(Superimposed Definitions)

I found Denis Cosgrove’s “Moving Maps” to bring up some very compelling points especially when considering River vs. Rain, a lecture Dilip da Cunha gave a few weeks back now. With mapping there are many unavoidable cultural and social implication embedded in the choices we make in order to communicate information. The cartographer becomes the one generating definitions and is the eye which decides what to see and what not to see, and to what degree things are articulated.

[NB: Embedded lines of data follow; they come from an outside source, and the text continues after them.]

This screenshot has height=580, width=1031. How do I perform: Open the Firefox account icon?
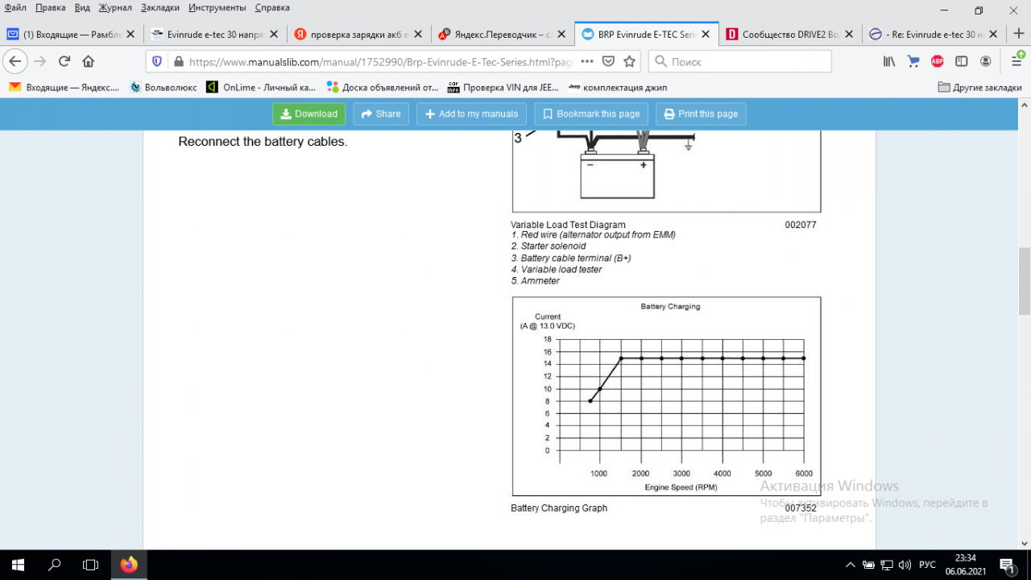click(x=985, y=61)
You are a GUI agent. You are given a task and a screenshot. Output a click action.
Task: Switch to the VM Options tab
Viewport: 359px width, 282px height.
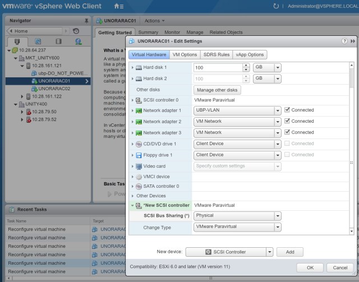(x=185, y=54)

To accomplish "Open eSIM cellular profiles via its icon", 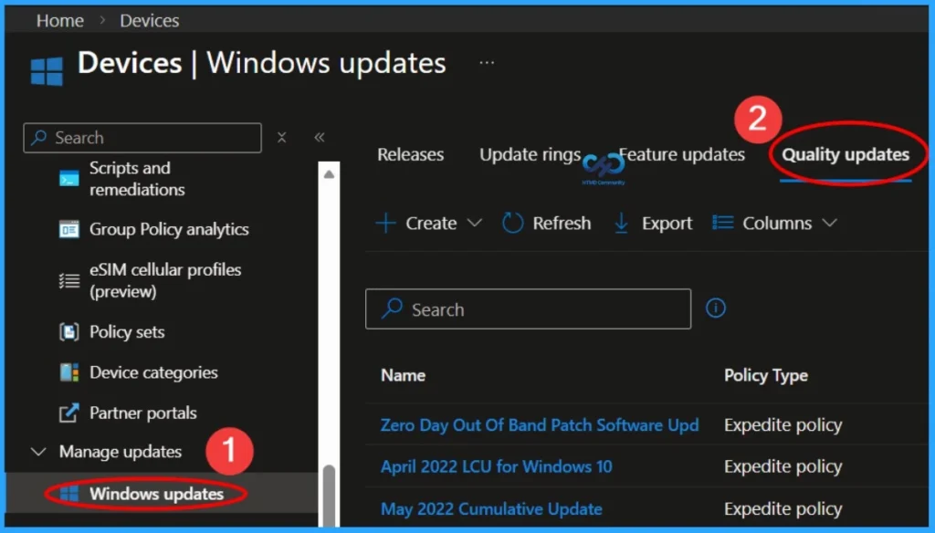I will (x=71, y=280).
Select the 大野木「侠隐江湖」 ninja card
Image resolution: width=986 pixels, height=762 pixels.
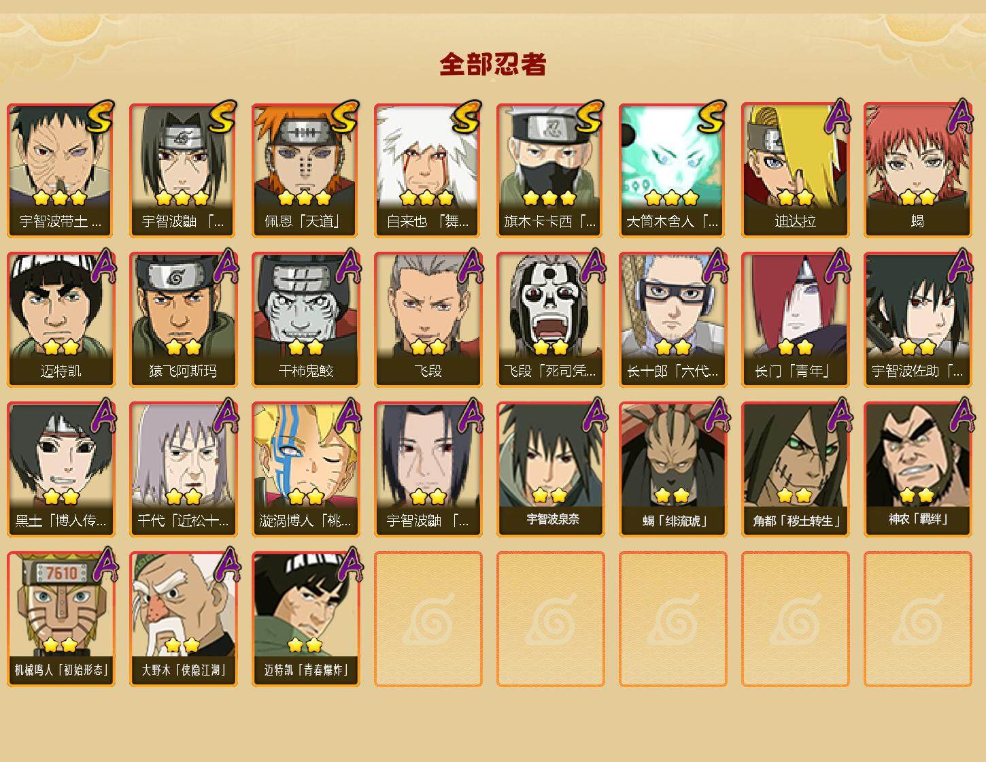184,619
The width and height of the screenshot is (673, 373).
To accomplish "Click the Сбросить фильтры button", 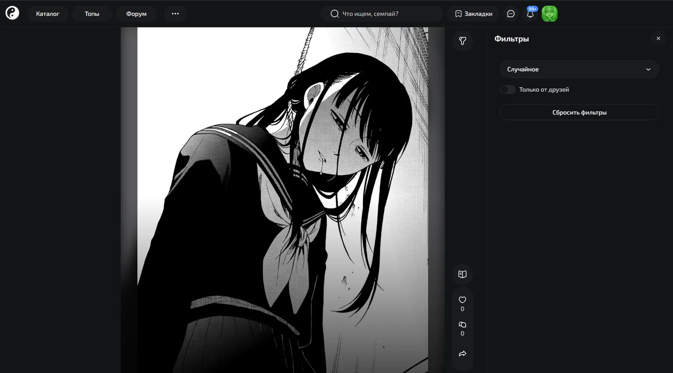I will click(x=579, y=112).
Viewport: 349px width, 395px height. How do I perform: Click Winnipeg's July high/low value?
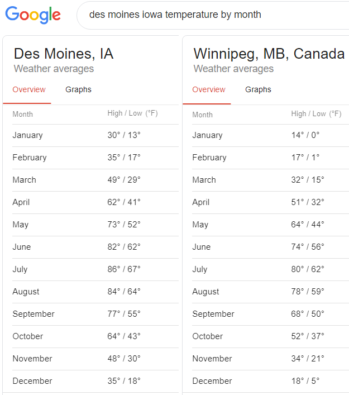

This character of cartography can lead to disastrous consequences, one being the example called out by Dilip da Cunha, where westerners were trying to map out the boundaries between water and land in a world of wetness—a place where water the DNA of the culture without beginning or end. He argued that this idea of land vs water is what colonized India along the Ganges and its superimposed definitions generated by cartographers in order to make sense of an other land, had lasting impacts.
With that said as we begin to map things out we will need to understand what cultural, social, and other biases we bring to the table, and understand how they may impact others.
Cosgrove also points out that the techniques of mapping such as shading have different symbolic means among different cultures. One being shading which he calls out to have imbedded meanings of decay and ignorance during the period of enlightenment.
After reading “Moving Maps” it seems that the smallest details have the possibility to create a lasting impact. As designers we must be very aware of how we are preserving information and depicting it. Our idea of something is not always going to be an others idea of the subject in question.